O aumento das mortes causadas pela leptospirose nos últimos dias revela que o recuo das águas, após a inundação histórica que atingiu o estado, traz outras preocupações à saúde dos gaúchos
Giulia Escuri - EPSJV/Fiocruz | 06/06/2024 14h33 - Atualizado em 07/06/2024 14h54
Foto: Gustavo Mansur/Palácio Piratini

A Secretaria Estadual de Saúde (SES) do Rio Grande do Sul confirmou a décima terceira morte por leptospirose no dia 4 de junho. As 3,2 mil notificações da doença e os 246 casos confirmados evidenciam o drama que a população gaúcha ainda enfrenta, mesmo após mais de um mês do início do desastre ambiental. As fortes chuvas sobre o estado, de 26 de abril a 5 de maio, acompanhadas por enchentes, inundações e deslizamentos, afetaram mais de 2,3 milhões de pessoas em 475 dos 497 municípios.

O estado está em recuperação, conforme a nota técnica “As inundações no Rio Grande do Sul, impactos imediatos e suas possíveis consequências sobre a saúde da população” , lançada por pesquisadores do Observatório do Clima e Saúde da Fundação Oswaldo Cruz (Fiocruz). O documento divide os problemas de saúde em três principais fases: resgate, recuperação e reconstrução.
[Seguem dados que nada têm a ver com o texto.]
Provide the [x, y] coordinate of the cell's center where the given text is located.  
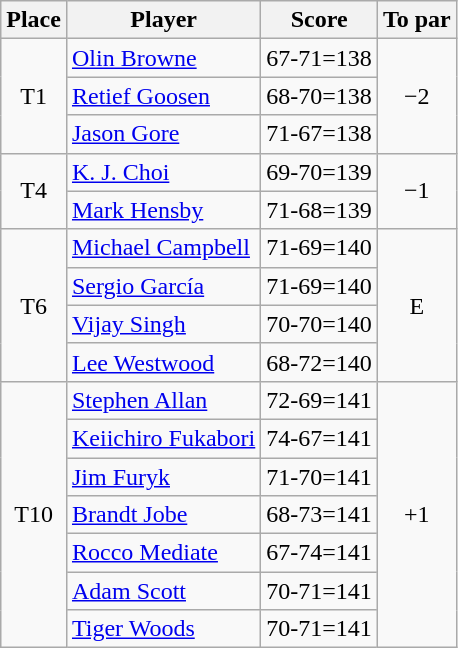
Vijay Singh [163, 324]
E [416, 305]
70-70=140 [320, 324]
67-71=138 [320, 58]
−1 [416, 191]
Mark Hensby [163, 210]
68-72=140 [320, 362]
T6 [34, 305]
72-69=141 [320, 400]
Brandt Jobe [163, 515]
69-70=139 [320, 172]
T4 [34, 191]
67-74=141 [320, 553]
Player [163, 20]
Score [320, 20]
Sergio García [163, 286]
+1 [416, 514]
71-70=141 [320, 477]
71-67=138 [320, 134]
68-73=141 [320, 515]
Keiichiro Fukabori [163, 438]
K. J. Choi [163, 172]
T1 [34, 96]
Michael Campbell [163, 248]
Lee Westwood [163, 362]
−2 [416, 96]
Adam Scott [163, 591]
Olin Browne [163, 58]
68-70=138 [320, 96]
Jim Furyk [163, 477]
Jason Gore [163, 134]
To par [416, 20]
Stephen Allan [163, 400]
Rocco Mediate [163, 553]
74-67=141 [320, 438]
T10 [34, 514]
Retief Goosen [163, 96]
Tiger Woods [163, 629]
Place [34, 20]
71-68=139 [320, 210]
For the text-containing cell, return its midpoint in (x, y) coordinate format. 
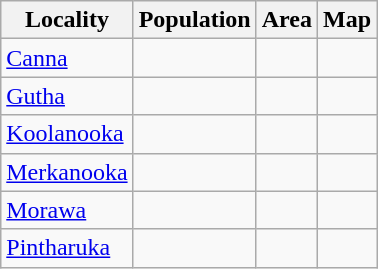
Canna (67, 58)
Area (286, 20)
Merkanooka (67, 172)
Morawa (67, 210)
Koolanooka (67, 134)
Population (194, 20)
Locality (67, 20)
Map (346, 20)
Pintharuka (67, 248)
Gutha (67, 96)
Extract the (X, Y) coordinate from the center of the cell holding the provided text.  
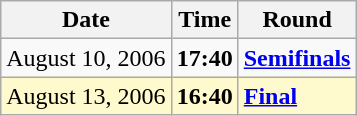
17:40 (204, 58)
Date (86, 20)
Semifinals (297, 58)
Time (204, 20)
Final (297, 96)
August 10, 2006 (86, 58)
Round (297, 20)
16:40 (204, 96)
August 13, 2006 (86, 96)
Determine the [x, y] coordinate at the center of the cell enclosing the given text.  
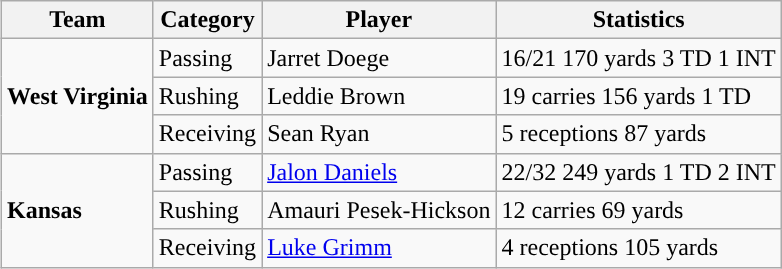
Leddie Brown [379, 96]
Statistics [638, 20]
Category [207, 20]
19 carries 156 yards 1 TD [638, 96]
Sean Ryan [379, 134]
5 receptions 87 yards [638, 134]
4 receptions 105 yards [638, 248]
Team [78, 20]
Player [379, 20]
Luke Grimm [379, 248]
12 carries 69 yards [638, 210]
22/32 249 yards 1 TD 2 INT [638, 172]
West Virginia [78, 96]
Kansas [78, 210]
16/21 170 yards 3 TD 1 INT [638, 58]
Amauri Pesek-Hickson [379, 210]
Jalon Daniels [379, 172]
Jarret Doege [379, 58]
Search for the cell housing the specified text and yield its [x, y] center coordinate. 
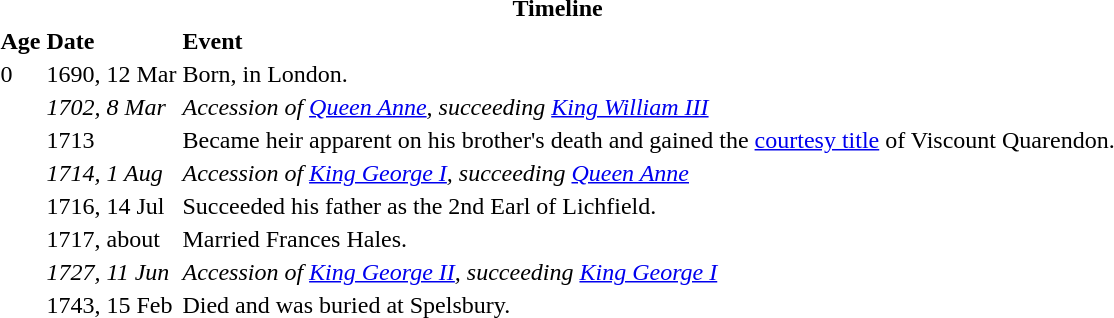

Renata Gracie, pesquisadora do Instituto de Comunicação e Informação Científica e Tecnológica em Saúde (Icict/Fiocruz) e integrante do Observatório, alerta que neste período, em que 30.442 pessoas continuam em abrigos, os problemas respiratórios e a gastroenterite pelo consumo de água contaminada podem ser algumas das principais complicações de saúde.

Desde o começo das inundações até o dia 5 de junho, foram confirmados 172 óbitos e 41 desaparecidos. A nota afirma que, ao contrário do primeiro momento, no qual os impactos são imediatos, como afogamentos, choques elétricos e soterramentos, neste estágio, o contato prologado com a água contaminada das enchentes e, posteriormente, com a lama no retorno para as casas aponta para o aumento de doenças infecciosas.

O pesquisador da ENSP/Fiocruz, Carlos Machado, aponta que o contato com a água pode trazer, entre outras coisas, doenças como a leptospirose. “Estamos assistindo um crescimento de casos suspeitos, de casos confirmados e de óbitos, por conta da exposição prolongada à água contaminada, por vezes, com cortes e lesões na pele”, diz ele, que também considera que um terceiro impacto desse desastre na saúde das pessoas está no adoecimento psíquico. “A ruptura radical no modo de viver e trabalhar, além da incerteza em relação ao futuro, impactam a saúde mental dos atingidos pelo desastre”, afirma Carlos.

A mistura entre enchente e esgoto

Entre os dias 8 e 11 de maio, pesquisadores da Universidade Federal do Rio Grande do Sul (UFRGS) coletaram amostras de águas das enchentes em Porto Alegre e nas cidades de Gravataí e Eldorado do Sul. Foram detectados índices elevados de bactérias, como a Escherichia coli (E. coli), que causa, principalmente, diarreia, e a leptospira, causadora da leptospirose. Nas amostras, a pesquisa também identificou vírus, como o SARS-Covid-2, responsável pela Covid-19, e os da Hepatite A e Hepatite E, uma variante mais rara da doença.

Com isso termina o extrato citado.